=== Begin Enclosure ===

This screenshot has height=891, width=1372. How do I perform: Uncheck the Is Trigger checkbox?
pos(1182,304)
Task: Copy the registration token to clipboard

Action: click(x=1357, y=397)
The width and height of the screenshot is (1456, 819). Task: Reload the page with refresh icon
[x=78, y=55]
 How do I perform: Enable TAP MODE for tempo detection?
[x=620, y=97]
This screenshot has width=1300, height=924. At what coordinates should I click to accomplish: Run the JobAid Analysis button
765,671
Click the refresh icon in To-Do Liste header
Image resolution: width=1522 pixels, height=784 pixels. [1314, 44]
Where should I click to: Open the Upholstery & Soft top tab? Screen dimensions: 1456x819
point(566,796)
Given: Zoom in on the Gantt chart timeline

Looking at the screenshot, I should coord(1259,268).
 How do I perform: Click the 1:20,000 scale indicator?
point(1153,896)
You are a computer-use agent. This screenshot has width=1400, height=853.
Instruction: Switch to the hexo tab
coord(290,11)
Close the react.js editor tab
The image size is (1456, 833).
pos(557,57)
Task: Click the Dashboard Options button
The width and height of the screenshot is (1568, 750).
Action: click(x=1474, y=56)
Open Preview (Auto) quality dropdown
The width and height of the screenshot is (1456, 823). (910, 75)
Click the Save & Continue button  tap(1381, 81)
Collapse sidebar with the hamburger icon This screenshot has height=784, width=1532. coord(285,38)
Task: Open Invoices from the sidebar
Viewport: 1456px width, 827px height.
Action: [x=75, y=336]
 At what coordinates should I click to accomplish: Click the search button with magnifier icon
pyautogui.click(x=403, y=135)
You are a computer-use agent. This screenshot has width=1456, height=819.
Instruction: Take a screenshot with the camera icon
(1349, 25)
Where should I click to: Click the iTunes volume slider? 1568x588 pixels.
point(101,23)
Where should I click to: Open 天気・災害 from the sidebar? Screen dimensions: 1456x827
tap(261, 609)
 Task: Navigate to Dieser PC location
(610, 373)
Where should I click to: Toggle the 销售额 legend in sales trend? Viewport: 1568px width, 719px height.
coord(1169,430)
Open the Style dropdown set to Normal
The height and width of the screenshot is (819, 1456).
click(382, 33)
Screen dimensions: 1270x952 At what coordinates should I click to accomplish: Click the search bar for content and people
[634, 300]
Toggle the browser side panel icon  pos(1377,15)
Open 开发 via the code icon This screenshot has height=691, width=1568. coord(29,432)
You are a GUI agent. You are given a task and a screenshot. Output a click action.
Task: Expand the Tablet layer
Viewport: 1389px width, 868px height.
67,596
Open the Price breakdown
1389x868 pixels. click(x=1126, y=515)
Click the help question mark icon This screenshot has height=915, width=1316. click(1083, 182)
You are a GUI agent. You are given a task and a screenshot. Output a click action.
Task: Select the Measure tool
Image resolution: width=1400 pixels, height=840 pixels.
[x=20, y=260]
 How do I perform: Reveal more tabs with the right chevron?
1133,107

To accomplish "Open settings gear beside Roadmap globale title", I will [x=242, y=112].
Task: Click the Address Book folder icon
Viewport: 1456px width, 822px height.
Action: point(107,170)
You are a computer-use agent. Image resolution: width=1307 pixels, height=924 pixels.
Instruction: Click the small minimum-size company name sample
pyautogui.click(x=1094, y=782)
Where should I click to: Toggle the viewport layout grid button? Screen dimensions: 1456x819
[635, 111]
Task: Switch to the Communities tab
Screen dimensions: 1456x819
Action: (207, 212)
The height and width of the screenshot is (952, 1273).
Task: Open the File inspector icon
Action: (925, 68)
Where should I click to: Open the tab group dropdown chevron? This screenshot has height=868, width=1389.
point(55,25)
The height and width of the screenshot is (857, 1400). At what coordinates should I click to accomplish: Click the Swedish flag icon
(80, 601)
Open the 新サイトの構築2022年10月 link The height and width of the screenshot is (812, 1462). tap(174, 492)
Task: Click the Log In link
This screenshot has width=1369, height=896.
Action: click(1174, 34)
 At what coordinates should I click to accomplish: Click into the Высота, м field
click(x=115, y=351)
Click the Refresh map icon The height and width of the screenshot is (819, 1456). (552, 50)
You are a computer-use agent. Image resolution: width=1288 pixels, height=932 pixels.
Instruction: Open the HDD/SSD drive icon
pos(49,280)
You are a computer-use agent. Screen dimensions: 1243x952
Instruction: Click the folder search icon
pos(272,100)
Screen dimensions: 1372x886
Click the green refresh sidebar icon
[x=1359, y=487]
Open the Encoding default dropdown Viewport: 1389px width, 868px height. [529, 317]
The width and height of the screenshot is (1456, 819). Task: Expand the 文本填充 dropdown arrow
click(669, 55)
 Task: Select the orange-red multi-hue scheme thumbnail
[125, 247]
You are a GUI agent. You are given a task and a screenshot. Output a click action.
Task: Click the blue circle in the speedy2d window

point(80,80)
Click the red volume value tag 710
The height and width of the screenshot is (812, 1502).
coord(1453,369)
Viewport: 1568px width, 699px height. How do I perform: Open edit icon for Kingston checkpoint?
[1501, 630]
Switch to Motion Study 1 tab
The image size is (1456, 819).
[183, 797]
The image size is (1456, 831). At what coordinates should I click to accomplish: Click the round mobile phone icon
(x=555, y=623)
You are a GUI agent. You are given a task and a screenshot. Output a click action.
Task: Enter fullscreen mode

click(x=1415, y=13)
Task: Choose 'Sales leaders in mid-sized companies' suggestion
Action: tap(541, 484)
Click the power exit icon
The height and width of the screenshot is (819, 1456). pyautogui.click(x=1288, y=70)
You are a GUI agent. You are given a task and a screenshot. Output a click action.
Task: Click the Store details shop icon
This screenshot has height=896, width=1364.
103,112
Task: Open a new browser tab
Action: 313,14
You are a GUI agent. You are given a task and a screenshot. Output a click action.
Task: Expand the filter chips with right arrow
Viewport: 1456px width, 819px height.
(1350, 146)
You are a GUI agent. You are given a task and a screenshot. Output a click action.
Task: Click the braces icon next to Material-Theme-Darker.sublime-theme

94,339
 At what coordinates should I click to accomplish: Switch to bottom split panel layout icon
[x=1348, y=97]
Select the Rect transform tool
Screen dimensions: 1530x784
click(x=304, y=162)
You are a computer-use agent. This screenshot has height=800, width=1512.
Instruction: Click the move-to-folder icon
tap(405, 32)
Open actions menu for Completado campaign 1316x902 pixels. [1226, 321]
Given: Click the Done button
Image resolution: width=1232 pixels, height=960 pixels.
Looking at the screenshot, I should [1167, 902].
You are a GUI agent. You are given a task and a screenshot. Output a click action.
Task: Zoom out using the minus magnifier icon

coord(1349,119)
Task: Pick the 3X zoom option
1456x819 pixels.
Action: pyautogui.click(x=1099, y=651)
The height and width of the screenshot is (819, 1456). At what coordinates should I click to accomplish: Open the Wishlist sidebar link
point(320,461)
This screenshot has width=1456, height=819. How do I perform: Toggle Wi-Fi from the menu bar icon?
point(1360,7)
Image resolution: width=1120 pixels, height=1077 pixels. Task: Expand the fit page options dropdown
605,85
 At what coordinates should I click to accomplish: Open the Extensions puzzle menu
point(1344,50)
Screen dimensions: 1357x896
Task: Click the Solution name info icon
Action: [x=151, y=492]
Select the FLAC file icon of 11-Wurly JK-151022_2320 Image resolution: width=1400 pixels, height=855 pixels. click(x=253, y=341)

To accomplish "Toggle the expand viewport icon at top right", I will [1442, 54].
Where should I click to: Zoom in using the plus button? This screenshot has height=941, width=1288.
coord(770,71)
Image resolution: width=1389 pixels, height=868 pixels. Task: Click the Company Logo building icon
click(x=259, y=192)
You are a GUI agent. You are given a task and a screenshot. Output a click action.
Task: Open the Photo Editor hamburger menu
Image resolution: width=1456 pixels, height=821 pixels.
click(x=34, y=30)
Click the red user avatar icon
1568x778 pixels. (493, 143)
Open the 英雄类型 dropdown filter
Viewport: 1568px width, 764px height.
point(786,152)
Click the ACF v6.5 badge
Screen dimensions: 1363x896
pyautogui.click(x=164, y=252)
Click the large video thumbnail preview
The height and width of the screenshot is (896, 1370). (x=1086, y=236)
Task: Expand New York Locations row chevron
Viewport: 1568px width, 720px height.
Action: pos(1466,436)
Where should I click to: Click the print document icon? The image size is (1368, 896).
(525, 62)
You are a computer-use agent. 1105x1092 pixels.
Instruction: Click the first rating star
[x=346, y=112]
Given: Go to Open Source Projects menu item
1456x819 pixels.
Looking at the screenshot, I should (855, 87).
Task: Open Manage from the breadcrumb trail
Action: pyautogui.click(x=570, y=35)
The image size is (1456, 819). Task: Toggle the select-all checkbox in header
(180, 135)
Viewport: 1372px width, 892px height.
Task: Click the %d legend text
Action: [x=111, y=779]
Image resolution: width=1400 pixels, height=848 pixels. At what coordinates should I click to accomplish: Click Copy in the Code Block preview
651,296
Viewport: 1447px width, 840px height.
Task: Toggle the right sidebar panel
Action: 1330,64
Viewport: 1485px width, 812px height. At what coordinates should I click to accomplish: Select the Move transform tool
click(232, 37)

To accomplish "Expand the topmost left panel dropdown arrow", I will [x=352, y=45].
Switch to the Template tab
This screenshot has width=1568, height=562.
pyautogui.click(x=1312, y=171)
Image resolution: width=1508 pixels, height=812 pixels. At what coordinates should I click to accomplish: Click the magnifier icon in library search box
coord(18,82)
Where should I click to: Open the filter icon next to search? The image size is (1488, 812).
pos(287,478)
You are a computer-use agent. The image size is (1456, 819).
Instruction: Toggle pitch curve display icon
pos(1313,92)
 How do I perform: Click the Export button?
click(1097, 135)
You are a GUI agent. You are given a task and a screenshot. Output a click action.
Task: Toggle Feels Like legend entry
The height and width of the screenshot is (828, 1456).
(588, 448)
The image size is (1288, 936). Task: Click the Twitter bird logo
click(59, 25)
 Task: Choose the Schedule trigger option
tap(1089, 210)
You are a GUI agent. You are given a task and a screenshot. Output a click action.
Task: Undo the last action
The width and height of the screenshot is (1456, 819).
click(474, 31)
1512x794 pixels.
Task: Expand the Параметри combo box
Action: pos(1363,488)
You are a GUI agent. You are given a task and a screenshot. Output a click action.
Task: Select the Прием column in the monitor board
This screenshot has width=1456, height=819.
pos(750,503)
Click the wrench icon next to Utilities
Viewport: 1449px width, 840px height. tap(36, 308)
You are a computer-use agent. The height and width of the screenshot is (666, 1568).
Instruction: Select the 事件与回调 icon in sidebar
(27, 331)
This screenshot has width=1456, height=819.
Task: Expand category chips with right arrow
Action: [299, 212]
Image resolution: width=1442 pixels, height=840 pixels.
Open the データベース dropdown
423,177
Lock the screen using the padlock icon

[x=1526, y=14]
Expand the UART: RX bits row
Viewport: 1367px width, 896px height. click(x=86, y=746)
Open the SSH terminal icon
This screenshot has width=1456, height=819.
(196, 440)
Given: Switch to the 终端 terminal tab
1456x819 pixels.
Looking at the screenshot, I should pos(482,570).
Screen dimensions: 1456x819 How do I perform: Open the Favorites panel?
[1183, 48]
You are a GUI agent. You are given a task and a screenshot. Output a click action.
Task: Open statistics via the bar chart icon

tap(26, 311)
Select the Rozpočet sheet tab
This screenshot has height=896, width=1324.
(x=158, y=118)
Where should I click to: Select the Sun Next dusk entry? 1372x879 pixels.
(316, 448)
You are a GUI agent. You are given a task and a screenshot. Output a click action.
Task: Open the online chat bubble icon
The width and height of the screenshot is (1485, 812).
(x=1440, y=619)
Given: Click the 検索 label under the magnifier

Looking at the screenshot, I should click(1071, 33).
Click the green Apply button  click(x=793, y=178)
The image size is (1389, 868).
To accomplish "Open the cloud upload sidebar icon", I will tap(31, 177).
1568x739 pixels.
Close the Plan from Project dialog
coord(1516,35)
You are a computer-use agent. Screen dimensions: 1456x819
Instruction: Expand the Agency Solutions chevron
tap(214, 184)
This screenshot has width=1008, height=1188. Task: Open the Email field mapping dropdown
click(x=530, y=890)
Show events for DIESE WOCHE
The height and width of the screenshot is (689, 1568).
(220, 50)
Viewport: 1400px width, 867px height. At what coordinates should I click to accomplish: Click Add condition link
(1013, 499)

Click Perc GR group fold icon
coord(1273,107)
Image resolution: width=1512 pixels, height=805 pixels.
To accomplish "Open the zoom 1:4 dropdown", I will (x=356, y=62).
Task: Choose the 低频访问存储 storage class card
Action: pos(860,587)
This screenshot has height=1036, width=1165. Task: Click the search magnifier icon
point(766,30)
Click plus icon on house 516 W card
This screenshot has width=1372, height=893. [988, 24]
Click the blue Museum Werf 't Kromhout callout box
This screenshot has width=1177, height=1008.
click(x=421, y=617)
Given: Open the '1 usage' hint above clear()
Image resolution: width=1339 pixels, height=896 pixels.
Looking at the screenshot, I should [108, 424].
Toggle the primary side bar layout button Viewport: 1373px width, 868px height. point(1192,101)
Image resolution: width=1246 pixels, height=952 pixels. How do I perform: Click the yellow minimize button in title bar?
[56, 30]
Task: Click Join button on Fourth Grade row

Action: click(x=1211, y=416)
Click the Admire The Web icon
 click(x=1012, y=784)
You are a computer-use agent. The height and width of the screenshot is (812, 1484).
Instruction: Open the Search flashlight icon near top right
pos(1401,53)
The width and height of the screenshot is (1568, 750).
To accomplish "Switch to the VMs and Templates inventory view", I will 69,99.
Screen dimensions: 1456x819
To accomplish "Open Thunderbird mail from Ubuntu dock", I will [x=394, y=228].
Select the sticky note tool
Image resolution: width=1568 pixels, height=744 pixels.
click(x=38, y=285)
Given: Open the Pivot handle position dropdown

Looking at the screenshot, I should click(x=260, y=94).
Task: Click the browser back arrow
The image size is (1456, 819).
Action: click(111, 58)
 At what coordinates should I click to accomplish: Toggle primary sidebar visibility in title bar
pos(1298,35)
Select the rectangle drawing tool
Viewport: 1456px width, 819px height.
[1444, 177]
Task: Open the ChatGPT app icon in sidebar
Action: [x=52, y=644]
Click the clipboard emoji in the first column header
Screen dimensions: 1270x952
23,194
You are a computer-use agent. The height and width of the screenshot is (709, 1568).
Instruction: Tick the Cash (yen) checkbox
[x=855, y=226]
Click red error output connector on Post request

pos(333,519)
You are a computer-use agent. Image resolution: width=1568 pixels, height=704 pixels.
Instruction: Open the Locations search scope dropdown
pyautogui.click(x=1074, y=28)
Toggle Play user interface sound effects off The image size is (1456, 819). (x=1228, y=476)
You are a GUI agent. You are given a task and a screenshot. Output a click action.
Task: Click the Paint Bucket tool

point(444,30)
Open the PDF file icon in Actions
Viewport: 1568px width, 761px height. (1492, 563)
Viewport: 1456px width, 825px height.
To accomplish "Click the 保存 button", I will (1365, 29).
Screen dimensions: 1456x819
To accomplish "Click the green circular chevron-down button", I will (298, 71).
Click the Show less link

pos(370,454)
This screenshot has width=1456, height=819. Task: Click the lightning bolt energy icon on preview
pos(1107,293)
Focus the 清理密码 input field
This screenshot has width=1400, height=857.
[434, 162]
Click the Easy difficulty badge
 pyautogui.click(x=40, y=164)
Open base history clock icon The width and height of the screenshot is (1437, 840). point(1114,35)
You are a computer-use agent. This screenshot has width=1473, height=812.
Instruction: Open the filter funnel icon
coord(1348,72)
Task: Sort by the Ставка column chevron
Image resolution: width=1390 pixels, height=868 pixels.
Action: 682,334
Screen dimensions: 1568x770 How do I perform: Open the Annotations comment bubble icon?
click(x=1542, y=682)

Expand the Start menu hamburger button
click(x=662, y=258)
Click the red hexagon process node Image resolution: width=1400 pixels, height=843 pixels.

=== End Enclosure ===

- TASK:
Wherever the word "column" turns up in the records, copy out the line it is on.

- SOLUTION TO THE EXERCISE:
Task: Select the Прием column in the monitor board
Click the clipboard emoji in the first column header
Task: Sort by the Ставка column chevron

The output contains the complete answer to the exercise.